Under the Medway Nursing and Midwifery Accountability System (MNMAS), introduced in September 2004 by Medway NHS Trust, matrons hold regular meetings with their director of nursing on latest performance data.
The system uses 18 performance indicators – agreed between the trust and nursing staff, which include MRSA and Clostridium difficile rates, agency and bank nurse use, and pressure ulcer levels.
Matrons have to account for their weekly figures at the meetings. If performance is falling, the reasons behind this are explored and staff suggest ways to improve the situation.
Latest results from the programme include a 56% reduction in admitted and acquired MRSA bacteraemia over the last three years, an average fall in bank nurse use from 450 to 250 hours per week, and a consistent low mean percentage of patients with admitted and acquired pressure ulcers in the women’s health department.

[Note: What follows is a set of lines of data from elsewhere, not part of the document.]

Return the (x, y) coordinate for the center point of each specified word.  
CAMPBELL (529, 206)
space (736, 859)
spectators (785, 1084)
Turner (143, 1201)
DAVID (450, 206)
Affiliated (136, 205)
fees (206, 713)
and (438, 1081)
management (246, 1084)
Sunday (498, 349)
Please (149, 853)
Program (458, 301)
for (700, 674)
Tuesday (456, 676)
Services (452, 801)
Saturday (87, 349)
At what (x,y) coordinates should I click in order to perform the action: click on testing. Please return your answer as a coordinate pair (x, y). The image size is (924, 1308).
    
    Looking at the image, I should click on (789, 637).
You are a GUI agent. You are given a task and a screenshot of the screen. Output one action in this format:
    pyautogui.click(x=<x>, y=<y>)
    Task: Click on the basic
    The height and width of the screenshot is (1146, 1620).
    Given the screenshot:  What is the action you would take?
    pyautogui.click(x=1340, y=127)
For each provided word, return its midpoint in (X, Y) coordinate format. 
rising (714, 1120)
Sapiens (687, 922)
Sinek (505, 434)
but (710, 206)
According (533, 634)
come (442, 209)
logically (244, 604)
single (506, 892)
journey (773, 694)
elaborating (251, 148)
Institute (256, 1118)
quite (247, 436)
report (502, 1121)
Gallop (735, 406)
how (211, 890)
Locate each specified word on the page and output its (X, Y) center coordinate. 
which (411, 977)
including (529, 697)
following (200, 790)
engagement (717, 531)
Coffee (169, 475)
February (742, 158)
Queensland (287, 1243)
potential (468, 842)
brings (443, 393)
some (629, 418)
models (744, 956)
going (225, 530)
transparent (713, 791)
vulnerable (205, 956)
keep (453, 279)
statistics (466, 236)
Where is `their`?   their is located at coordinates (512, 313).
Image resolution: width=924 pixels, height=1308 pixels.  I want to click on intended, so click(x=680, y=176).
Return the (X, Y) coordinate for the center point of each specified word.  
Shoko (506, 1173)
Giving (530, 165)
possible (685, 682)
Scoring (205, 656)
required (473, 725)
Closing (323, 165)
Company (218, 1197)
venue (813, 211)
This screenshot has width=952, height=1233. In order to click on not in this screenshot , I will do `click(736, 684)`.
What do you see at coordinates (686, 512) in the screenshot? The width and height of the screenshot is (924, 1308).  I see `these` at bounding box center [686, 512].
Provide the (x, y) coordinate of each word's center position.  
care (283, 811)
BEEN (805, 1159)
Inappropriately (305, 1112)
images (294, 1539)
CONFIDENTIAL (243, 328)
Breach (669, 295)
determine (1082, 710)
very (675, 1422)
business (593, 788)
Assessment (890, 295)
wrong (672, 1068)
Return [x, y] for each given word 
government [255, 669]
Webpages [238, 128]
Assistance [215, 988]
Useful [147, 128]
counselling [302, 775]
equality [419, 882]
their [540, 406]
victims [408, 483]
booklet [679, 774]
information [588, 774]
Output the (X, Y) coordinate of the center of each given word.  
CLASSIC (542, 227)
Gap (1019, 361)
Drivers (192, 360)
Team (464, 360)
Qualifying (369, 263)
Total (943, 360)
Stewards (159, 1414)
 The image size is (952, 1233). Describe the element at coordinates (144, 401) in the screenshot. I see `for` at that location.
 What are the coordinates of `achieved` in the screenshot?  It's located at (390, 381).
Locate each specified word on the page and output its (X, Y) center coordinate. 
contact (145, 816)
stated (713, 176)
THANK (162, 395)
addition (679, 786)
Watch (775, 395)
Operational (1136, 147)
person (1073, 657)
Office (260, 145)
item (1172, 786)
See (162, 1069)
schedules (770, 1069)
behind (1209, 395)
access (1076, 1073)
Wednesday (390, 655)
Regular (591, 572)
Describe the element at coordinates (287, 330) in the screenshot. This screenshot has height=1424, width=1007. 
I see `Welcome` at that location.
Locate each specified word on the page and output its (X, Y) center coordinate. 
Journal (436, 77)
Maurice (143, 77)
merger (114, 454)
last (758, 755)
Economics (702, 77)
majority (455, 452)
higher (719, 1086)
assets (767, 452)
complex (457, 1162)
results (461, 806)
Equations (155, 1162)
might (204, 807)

This month, the second phase of the system will be introduced at the trust with double the number of performance indicators – including single-sex bays, commode audit, hand hygiene and protected mealtimes.
Jacqueline McKenna, the trust’s director of nursing who brought in the system, said it has helped identify problems.
‘The pressure ulcer data was showing something that was not expected – it was going up,’ she said.
‘Further investigation found it was down to patients with controlled analgesia and epidurals whose mobility was reduced. We would not have known this without doing MNMAS,’ she told NT.
‘The matron implemented an education programme and we have had very good results with very few pressure ulcers since then,’ she added.
Similar schemes have been adapted from the Kent model by Brighton and Sussex University Hospitals NHS Trust and Surrey and Sussex NHS Foundation Trust.